E, por falar em medo...

SÃO PAULO - Com todo o respeito pelo medo de Regina Duarte, já expresso ontem neste espaço, devo dizer que eu também tenho lá meu medo de um governo Lula, mas ele é de natureza exatamente inversa.
Não temo que o governo Lula mude para pior, mas que não mude e fracasse aos olhos das ruas.
Se isso acontecer, ficará inviabilizada por muitas e muitas eleições a vitória de qualquer candidato à esquerda do centro. O que significa dizer que ficará inviabilizada a essência da democracia, a possibilidade de haver alternância no poder, alternância de verdade, não a mera troca de seis por meia dúzia.
Diz um velho amigo petista que Lula está plenamente consciente de que não pode fracassar. Teria dito que, se fosse mais um do sistema, seria apenas mais um fracasso entre tantos. Mas, como não é (ou não se considera), seu fracasso estigmatizaria irrecorrivelmente toda a esquerda e reduziria escolhas futuras apenas a matizes de centro/direita.
A questão seguinte é: pode-se satisfazer ao mesmo tempo e durante todo o período de governo aos mercados e às ruas?
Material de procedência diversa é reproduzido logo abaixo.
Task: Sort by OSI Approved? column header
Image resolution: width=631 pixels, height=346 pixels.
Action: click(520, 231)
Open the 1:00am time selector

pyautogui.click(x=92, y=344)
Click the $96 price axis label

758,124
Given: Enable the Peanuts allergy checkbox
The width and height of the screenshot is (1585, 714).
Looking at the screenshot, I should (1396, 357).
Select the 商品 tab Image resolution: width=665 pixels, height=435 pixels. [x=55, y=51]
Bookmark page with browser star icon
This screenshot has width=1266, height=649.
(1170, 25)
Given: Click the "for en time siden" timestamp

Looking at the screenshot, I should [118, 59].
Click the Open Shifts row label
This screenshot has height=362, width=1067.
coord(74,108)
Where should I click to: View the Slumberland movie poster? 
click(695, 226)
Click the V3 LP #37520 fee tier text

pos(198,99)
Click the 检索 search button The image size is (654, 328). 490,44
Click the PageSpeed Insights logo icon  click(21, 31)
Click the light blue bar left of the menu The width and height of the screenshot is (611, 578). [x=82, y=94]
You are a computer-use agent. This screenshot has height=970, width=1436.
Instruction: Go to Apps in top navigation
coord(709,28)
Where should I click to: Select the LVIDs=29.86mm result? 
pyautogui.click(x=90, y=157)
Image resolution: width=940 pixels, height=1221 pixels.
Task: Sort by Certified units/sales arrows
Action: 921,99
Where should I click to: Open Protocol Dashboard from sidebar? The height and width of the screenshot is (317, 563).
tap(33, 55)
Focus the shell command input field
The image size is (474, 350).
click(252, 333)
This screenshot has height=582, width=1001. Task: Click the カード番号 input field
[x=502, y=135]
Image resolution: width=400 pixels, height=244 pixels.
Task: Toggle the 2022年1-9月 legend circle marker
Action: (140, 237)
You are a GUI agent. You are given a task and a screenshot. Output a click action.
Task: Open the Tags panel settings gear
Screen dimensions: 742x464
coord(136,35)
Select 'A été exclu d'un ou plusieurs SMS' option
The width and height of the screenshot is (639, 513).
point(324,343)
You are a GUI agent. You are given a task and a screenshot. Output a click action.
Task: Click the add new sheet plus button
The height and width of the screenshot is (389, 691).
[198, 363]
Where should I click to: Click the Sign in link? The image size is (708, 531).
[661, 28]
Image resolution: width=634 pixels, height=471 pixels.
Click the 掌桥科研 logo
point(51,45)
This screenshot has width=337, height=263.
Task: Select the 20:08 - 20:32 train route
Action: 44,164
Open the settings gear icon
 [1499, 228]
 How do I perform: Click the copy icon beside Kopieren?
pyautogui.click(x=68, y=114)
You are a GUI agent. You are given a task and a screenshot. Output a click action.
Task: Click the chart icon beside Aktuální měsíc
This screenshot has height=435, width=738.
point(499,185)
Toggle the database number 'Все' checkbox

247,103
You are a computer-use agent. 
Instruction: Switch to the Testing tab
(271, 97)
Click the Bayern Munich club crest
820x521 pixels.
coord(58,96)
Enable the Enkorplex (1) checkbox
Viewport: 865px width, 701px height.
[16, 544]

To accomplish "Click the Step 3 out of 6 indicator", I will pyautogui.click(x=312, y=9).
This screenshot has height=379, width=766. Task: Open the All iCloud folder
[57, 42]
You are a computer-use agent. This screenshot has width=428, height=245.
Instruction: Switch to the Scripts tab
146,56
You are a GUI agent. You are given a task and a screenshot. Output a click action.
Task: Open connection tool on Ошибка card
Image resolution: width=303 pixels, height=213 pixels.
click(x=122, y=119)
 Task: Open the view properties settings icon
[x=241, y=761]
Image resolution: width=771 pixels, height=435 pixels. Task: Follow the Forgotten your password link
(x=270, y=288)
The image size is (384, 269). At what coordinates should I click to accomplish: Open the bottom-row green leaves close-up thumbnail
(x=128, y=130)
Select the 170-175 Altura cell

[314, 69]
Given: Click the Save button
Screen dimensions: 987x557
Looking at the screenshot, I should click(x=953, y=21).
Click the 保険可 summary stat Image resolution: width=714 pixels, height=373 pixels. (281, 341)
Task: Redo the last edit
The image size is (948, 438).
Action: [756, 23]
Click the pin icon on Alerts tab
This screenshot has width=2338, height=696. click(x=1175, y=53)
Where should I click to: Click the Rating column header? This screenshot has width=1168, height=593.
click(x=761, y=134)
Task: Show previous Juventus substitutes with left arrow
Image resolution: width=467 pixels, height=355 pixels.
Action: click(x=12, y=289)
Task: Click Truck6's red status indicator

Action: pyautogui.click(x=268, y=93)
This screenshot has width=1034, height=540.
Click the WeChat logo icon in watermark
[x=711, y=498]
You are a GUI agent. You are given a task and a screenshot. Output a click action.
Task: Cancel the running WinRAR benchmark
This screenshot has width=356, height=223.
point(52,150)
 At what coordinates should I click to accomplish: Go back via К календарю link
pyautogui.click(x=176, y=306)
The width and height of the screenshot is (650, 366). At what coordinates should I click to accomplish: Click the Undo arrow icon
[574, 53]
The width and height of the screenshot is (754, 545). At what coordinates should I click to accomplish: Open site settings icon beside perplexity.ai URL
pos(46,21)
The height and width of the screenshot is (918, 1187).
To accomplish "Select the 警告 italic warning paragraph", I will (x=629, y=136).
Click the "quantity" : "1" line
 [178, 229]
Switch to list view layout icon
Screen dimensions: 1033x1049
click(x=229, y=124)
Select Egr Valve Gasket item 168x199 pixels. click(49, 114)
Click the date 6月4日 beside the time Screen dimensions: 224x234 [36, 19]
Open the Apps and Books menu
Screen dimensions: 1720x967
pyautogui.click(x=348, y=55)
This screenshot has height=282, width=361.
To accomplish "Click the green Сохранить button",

Eu não creio. Não estou sozinho. Romano Prodi, presidente da Comissão Européia (o braço executivo do conglomerado de 15 países), acaba de chamar de "estúpido, rígido e imperfeito" o Pacto de Estabilidade e Crescimento assinado pelos países europeus e que, entre outras coisas, prevê déficit fiscal máximo de 3%.
Veja-se que o nome do pacto é "estabilidade e crescimento". No Brasil, o "pacto" está dado pelo acordo com o FMI, que impõe não um déficit de 3%, mas um superávit superior a 3% (sempre do PIB), e não toca na palavra "crescimento".
É, parafraseando Prodi, mais que "estúpido, rígido e imperfeito". Meu medo é, pois, o de o PT não conseguir sair da armadilha "estúpida" que cairá no colo do próximo governo e, por extensão, não consiga ser a mudança que a rua votou.